Strasburgo condanna l’Italia per un caso di amministrazione di sostegno in violazione del diritto alla privacy (CEDU, sez. I, sent. 6 luglio 2023, ric. n. 46412/21)

La Corte EDU ha deciso il ricorso sollevato contro la Repubblica italiana e concernente la presunta
violazione dell’art. 8 della Convenzione per un caso di disposizione sotto tutela legale di una
persona anziana collocata presso una casa di riposo ospedaliera in isolamento sociale dal mondo
esterno. Per il giudice tutelare la misura dell’amministrazione di sostegno avrebbe dovuto
costituire una tutela adeguata sebbene, come risulta dagli atti, non sussistesse alcuna prova circa la
compromissione delle facoltà mentali dell’anziano, essendo basata la stessa misura sulla eccessiva
prodigalità e sull’indebolimento fisico e psichico di questi.

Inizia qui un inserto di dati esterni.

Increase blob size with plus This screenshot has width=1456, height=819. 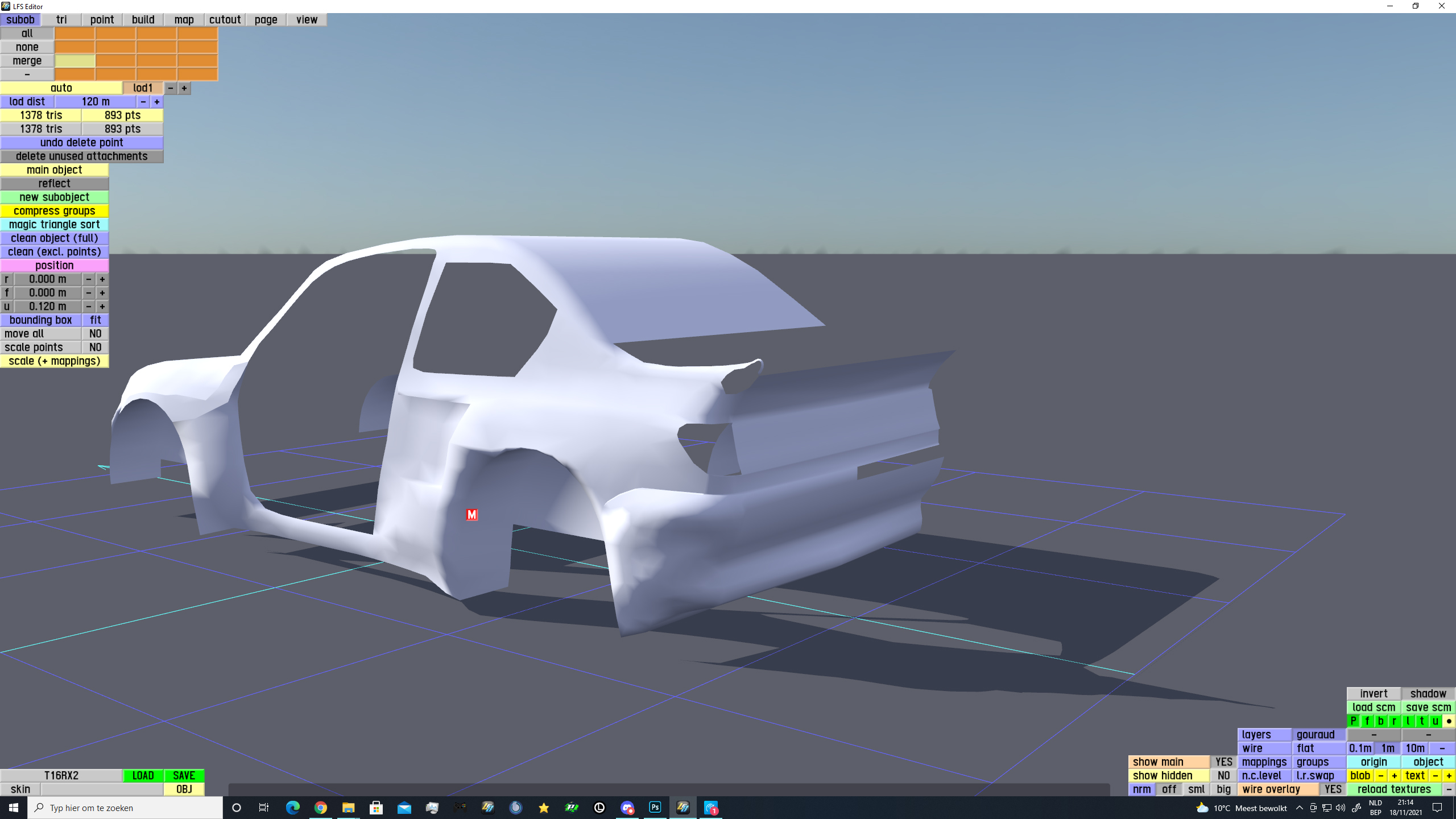click(1395, 776)
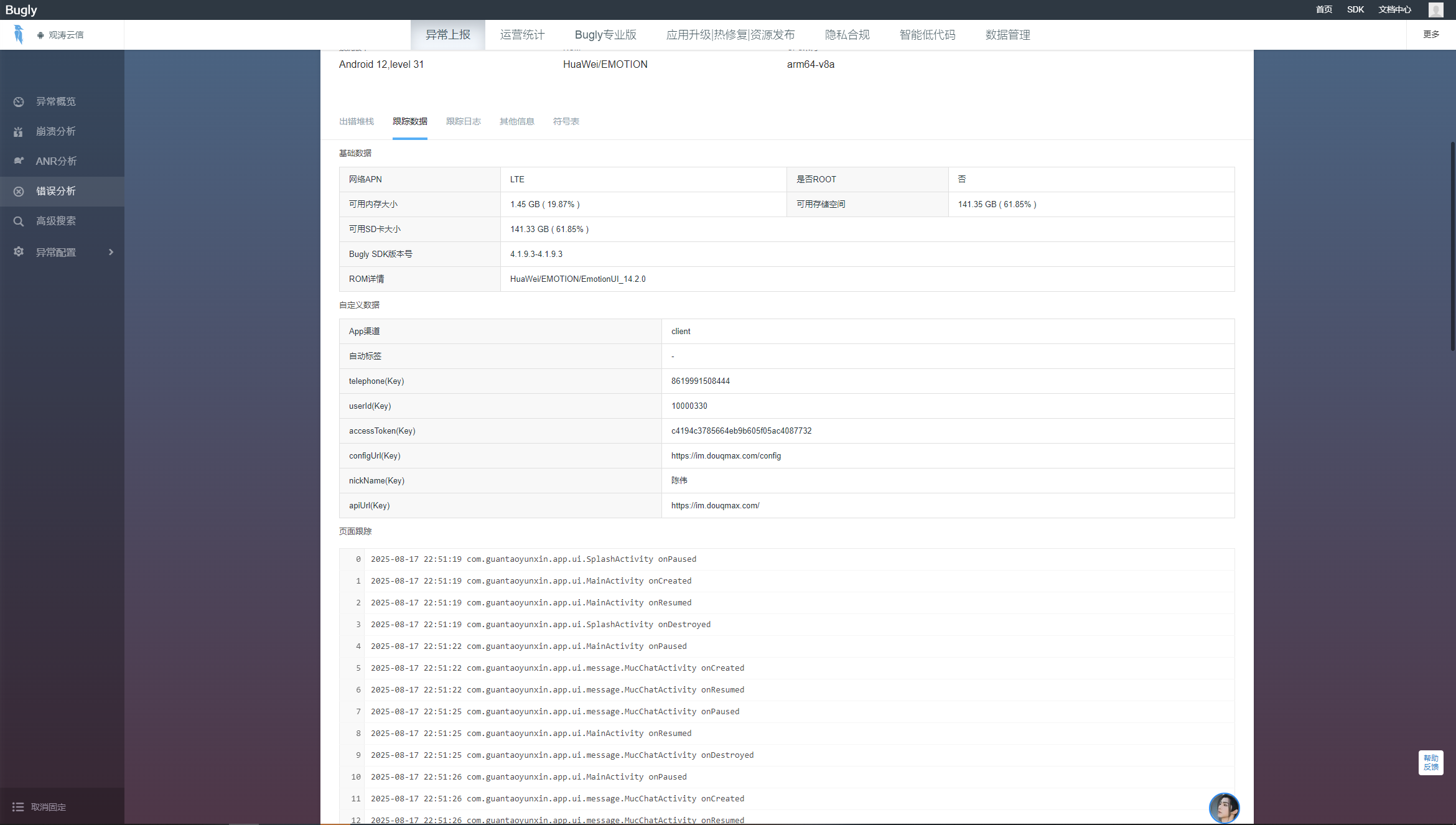Screen dimensions: 1456x825
Task: Click the bottom-right avatar thumbnail
Action: pos(1224,808)
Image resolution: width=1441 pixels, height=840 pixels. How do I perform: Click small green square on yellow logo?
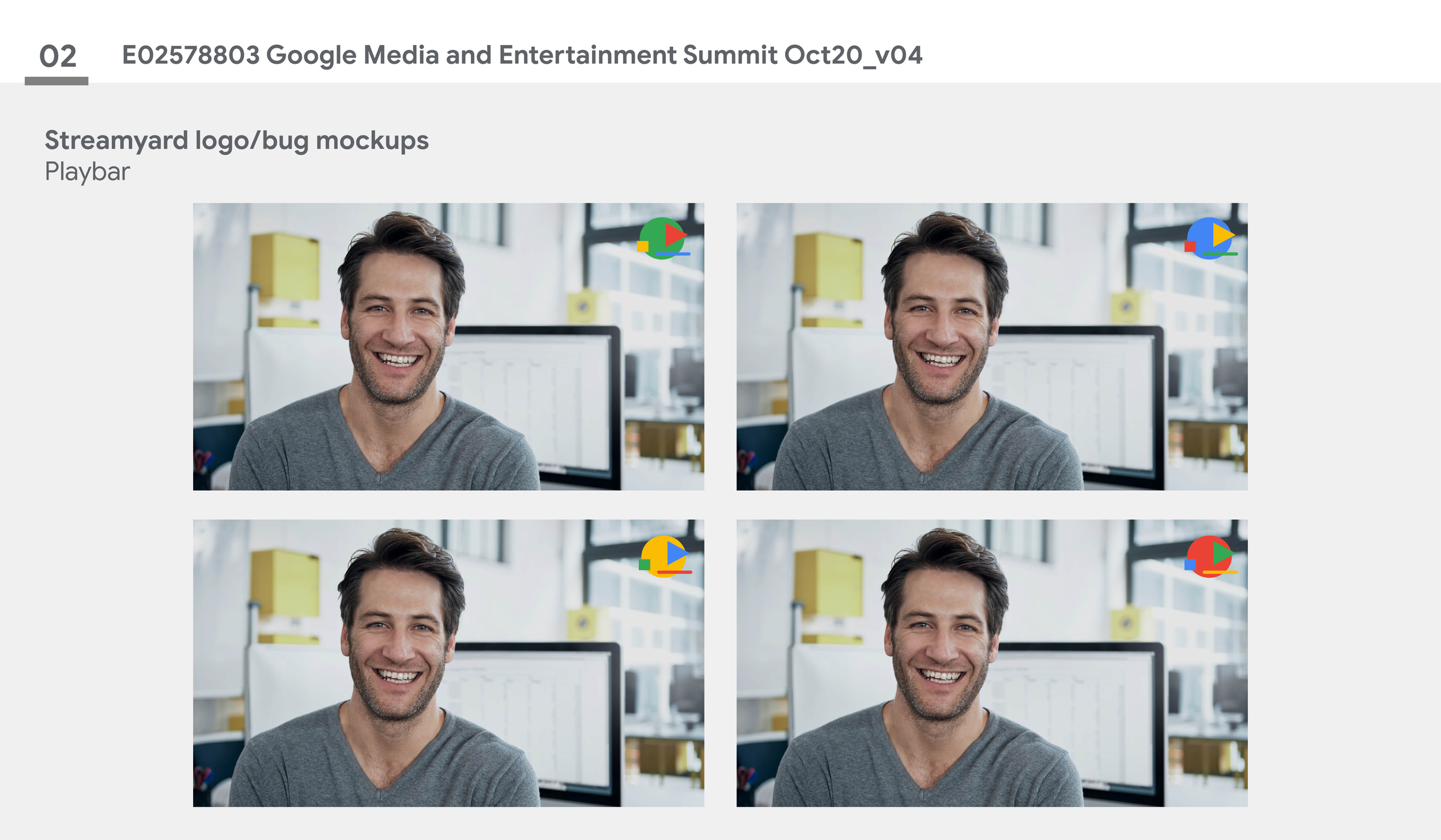point(644,565)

I giudici di Strasburgo hanno ribadito che privare una persona della sua capacità giuridica, anche
parzialmente, è una misura molto grave che dovrebbe essere riservata a circostanze eccezionali.
Nel caso di specie, è stato osservato poi che la persona era sotto la completa dipendenza del suo
amministratore in quasi tutti gli ambiti e senza limiti di durata, e che le autorità hanno, in pratica,
abusato dell’elasticità della misura in parola per perseguire le finalità che la legge italiana assegna,
con dei rigorosi limiti, al TSO, la cui disciplina legislativa è stata dunque elusa mediante un ricorso
arbitrario all’amministrazione di sostegno.
I giudici della Corte EDU hanno evidenziato inoltre come non sia stato previsto alcun intervento
finalizzato al rientro dell’interessato presso la propria abitazione, sebbene l’affidamento fosse stato
deciso in via provvisoria. Per questi motivi, è stato ritenuto che mentre l‘ingerenza, ai sensi
dell’art. 8 della Convenzione, perseguiva lo scopo legittimo di proteggere il benessere in senso lato
della persona anziana, essa era, tuttavia, in considerazione della gamma di misure che le autorità
avrebbero potuto predisporre, né proporzionata né adattata alla situazione individuale. Di
conseguenza, la stessa ingerenza non è rimasta nei limiti del margine di discrezionalità riservato
all’autorità giudiziaria nazionale con conseguente violazione dell’articolo 8 della Convenzione.